Adasa (Αδασα) is a place referred to in the book 1 Maccabees, Chapter 7. The Aramaic language name used by the locals is not known, but was probably something like Ḥadaša. According to the passage, it was the site of the Battle of Adasa in year 151 of the Seleucid era, equivalent to 161 BCE. The battle was a victory for Judas Maccabeus's rebels in the Maccabean Revolt against the Seleucid Empire, and the Greek commander Nicanor died in battle.

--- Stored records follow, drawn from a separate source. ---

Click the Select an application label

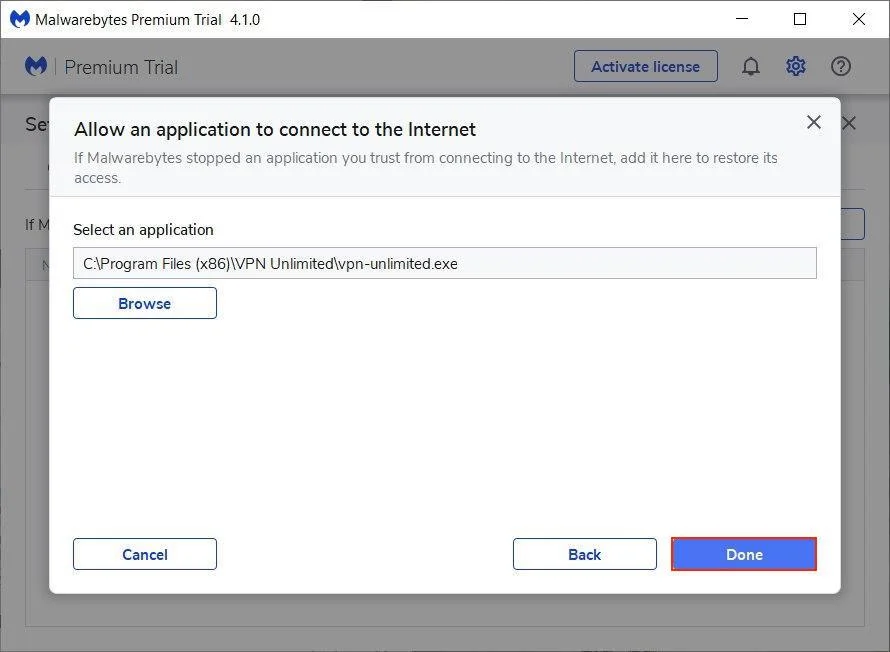143,229
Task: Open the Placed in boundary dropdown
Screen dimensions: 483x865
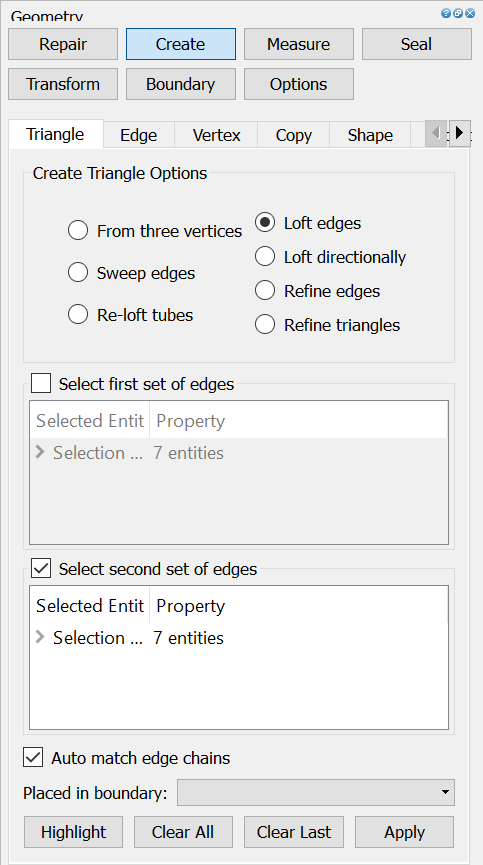Action: click(x=316, y=792)
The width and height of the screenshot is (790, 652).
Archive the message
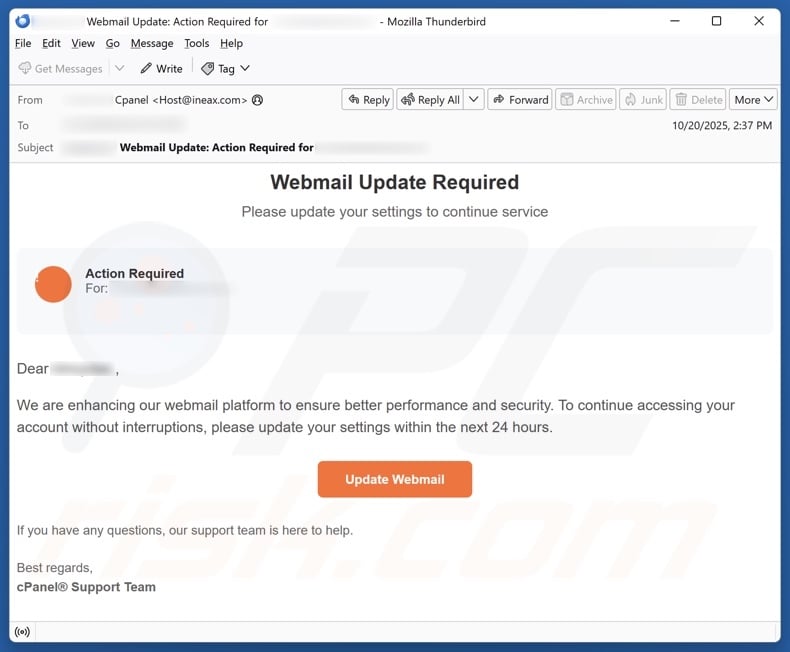586,100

Adasa was near Beth Horon, and somewhere in the hills north of Jerusalem and south of Ramallah. The book 1 Maccabees survived only in Greek form, making it somewhat tricky to find other references to Adasa. The Septuagint translation of Joshua 15:37 into Greek includes a place called "Adasa", suggesting that "Hadashah" in Hebrew was an equivalent. However, the Joshua reference is to a town in the southern Judean lowland, which is the wrong direction, suggesting the Joshua reference was to a different place with a similar or identical name. The Eruvin tractate of the Talmud refers to a "Hadasha in Judea" as a tiny settlement of just around 50 inhabitants. The historian Josephus's work Jewish Antiquities uses 1 Maccabees as a source, but adds that Adasa was around 30 stadia (equivalent to 3 miles) from Beth Horon.

Some have identified Adasa with Khirbet 'Adasa, an archaeological site located 5 kilometers north of Jerusalem.